The doctrine provides a means by which a plaintiff can
pin liability on a defendant who, if innocent, should be
able to explain the care he exercised to prevent the
incident complained of. Thus, it is the defendant's
responsibility to show that there was no negligence on
his part.
To sustain the allegation of negligence based on the
doctrine of res ipsa loquitur, the following requisites
must concur:
1)
2)
3)

the accident is of a kind which does not ordinarily


occur unless someone is negligent;
the cause of the injury was under the exclusive
control of the person in charge and
the injury suffered must not have been due to any
voluntary action or contribution on the part of the
person injured.

Under the first requisite, the occurrence must be one


that does not ordinarily occur unless there is
negligence. "Ordinary" refers to the usual course of
events. Flames spewing out of a car engine, when it is
switched on, is obviously not a normal event. Neither
does an explosion usually occur when a car engine is
revved. Hence, in this case, without any direct evidence
as to the cause of the accident, the doctrine of res ipsa
loquitur comes into play and, from it, we draw the
inference that based on the evidence at hand, someone
was in fact negligent and responsible for the accident.
The test to determine the existence of negligence in a
particular case may be stated as follows: did the
defendant in committing the alleged negligent act, use
reasonable care and caution which an ordinarily
prudent person in the same situation would have
employed? If not, then he is guilty of negligence.
Here, the fact that Pascual, as the caretaker of the car,
failed to submit any proof that he had it periodically
checked (as its year-model and condition required)
revealed his negligence. A prudent man should have
known that a 14-year-old car, constantly used in
provincial trips, was definitely prone to damage and
other defects. For failing to prove care and diligence in
the maintenance of the vehicle, the necessary inference
was that Pascual had been negligent in the upkeep of
the car.

Pascual attempted to exculpate himself from liability by


insisting that the incident was a caso fortuito. We
disagree.

_Instructions for the task_
Could you print the entire res ipsa loquitur passage above, word for word?

_Entries supplied_

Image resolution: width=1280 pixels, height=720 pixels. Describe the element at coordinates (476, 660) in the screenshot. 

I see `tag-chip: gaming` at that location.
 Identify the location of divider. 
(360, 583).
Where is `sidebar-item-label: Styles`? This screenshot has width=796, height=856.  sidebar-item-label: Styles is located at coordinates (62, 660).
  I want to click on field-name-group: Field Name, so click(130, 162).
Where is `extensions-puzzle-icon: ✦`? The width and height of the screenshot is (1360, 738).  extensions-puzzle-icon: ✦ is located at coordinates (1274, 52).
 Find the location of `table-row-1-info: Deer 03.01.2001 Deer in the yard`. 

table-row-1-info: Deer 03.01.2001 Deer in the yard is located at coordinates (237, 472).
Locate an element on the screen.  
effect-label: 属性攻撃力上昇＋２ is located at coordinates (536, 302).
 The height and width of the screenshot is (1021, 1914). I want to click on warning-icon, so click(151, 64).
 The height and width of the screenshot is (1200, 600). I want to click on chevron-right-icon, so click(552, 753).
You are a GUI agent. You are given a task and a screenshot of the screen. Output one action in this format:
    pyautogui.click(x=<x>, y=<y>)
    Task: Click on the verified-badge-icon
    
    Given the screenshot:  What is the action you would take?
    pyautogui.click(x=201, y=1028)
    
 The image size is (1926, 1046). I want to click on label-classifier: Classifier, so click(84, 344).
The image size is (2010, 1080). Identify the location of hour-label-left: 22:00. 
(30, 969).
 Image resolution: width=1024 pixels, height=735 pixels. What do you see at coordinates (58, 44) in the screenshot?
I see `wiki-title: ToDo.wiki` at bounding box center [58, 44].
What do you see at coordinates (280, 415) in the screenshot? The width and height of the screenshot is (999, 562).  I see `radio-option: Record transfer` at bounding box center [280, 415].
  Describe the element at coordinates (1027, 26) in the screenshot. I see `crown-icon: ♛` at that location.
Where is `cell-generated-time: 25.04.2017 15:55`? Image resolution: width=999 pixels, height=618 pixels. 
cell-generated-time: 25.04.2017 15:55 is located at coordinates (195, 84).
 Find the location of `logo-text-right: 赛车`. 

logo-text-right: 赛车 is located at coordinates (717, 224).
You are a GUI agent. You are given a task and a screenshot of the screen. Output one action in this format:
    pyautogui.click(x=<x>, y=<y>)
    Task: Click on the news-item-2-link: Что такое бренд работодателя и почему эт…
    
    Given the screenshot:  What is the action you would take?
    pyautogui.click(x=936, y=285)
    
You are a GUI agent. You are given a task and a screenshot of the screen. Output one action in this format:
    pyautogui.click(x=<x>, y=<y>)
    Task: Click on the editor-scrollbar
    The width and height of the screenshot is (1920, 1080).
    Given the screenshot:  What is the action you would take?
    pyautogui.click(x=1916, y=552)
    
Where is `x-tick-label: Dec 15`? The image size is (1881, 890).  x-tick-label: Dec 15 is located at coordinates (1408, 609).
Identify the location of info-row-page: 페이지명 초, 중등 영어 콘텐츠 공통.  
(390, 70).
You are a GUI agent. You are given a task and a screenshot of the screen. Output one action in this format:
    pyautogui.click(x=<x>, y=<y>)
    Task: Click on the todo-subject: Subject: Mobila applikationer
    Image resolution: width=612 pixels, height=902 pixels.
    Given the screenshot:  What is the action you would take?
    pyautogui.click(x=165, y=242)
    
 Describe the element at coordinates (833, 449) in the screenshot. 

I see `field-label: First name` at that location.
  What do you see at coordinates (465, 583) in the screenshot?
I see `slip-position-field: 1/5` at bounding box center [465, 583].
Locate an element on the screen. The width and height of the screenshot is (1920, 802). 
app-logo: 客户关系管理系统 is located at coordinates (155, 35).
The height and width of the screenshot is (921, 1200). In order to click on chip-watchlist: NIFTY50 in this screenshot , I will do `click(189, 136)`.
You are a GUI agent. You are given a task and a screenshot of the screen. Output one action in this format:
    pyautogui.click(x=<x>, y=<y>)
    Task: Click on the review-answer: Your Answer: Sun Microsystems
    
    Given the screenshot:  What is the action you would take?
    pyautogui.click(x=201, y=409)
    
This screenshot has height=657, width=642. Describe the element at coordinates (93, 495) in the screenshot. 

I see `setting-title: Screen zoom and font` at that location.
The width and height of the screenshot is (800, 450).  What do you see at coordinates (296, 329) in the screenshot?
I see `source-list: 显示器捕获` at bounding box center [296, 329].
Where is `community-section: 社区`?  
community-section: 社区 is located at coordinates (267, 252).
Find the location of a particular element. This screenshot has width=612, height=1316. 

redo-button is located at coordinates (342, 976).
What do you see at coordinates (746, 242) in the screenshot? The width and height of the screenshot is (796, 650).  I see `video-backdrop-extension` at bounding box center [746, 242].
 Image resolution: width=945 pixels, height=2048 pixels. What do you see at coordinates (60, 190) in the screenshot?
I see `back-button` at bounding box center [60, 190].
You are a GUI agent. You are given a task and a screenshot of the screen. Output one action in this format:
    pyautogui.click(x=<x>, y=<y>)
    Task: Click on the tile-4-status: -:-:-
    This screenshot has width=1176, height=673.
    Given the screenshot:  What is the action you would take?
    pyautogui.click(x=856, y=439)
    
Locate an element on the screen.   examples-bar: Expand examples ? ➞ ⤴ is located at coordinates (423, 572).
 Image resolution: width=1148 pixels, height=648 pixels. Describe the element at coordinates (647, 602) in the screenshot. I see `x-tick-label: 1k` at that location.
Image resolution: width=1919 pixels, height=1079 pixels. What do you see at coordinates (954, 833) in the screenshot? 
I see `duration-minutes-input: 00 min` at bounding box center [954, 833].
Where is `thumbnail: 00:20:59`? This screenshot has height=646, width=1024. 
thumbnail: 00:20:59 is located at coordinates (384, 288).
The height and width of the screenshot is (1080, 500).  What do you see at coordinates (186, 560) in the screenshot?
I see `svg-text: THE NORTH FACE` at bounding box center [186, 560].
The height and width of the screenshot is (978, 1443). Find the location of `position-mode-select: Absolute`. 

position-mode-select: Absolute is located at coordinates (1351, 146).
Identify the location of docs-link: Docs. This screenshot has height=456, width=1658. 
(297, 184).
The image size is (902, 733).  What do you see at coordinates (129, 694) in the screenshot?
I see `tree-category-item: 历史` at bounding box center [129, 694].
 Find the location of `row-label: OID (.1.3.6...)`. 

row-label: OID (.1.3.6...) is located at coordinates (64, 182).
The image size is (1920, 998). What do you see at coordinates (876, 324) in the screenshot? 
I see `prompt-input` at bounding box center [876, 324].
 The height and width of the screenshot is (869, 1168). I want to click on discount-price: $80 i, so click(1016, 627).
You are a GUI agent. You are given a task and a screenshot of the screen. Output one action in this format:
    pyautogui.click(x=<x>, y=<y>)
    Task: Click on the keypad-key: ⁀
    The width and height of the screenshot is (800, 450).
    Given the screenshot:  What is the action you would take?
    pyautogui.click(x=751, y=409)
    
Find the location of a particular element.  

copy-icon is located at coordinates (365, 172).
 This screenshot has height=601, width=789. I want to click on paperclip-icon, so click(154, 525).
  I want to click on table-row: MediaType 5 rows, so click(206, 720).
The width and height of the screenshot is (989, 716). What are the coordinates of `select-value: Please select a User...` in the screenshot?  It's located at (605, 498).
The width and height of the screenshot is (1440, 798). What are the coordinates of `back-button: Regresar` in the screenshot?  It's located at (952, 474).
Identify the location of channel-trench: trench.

_Answer_
The doctrine provides a means by which a plaintiff can
pin liability on a defendant who, if innocent, should be
able to explain the care he exercised to prevent the
incident complained of. Thus, it is the defendant's
responsibility to show that there was no negligence on
his part.
To sustain the allegation of negligence based on the
doctrine of res ipsa loquitur, the following requisites
must concur:
1)
2)
3)

the accident is of a kind which does not ordinarily


occur unless someone is negligent;
the cause of the injury was under the exclusive
control of the person in charge and
the injury suffered must not have been due to any
voluntary action or contribution on the part of the
person injured.

Under the first requisite, the occurrence must be one


that does not ordinarily occur unless there is
negligence. "Ordinary" refers to the usual course of
events. Flames spewing out of a car engine, when it is
switched on, is obviously not a normal event. Neither
does an explosion usually occur when a car engine is
revved. Hence, in this case, without any direct evidence
as to the cause of the accident, the doctrine of res ipsa
loquitur comes into play and, from it, we draw the
inference that based on the evidence at hand, someone
was in fact negligent and responsible for the accident.
The test to determine the existence of negligence in a
particular case may be stated as follows: did the
defendant in committing the alleged negligent act, use
reasonable care and caution which an ordinarily
prudent person in the same situation would have
employed? If not, then he is guilty of negligence.
Here, the fact that Pascual, as the caretaker of the car,
failed to submit any proof that he had it periodically
checked (as its year-model and condition required)
revealed his negligence. A prudent man should have
known that a 14-year-old car, constantly used in
provincial trips, was definitely prone to damage and
other defects. For failing to prove care and diligence in
the maintenance of the vehicle, the necessary inference
was that Pascual had been negligent in the upkeep of
the car.

Pascual attempted to exculpate himself from liability by


insisting that the incident was a caso fortuito. We
disagree.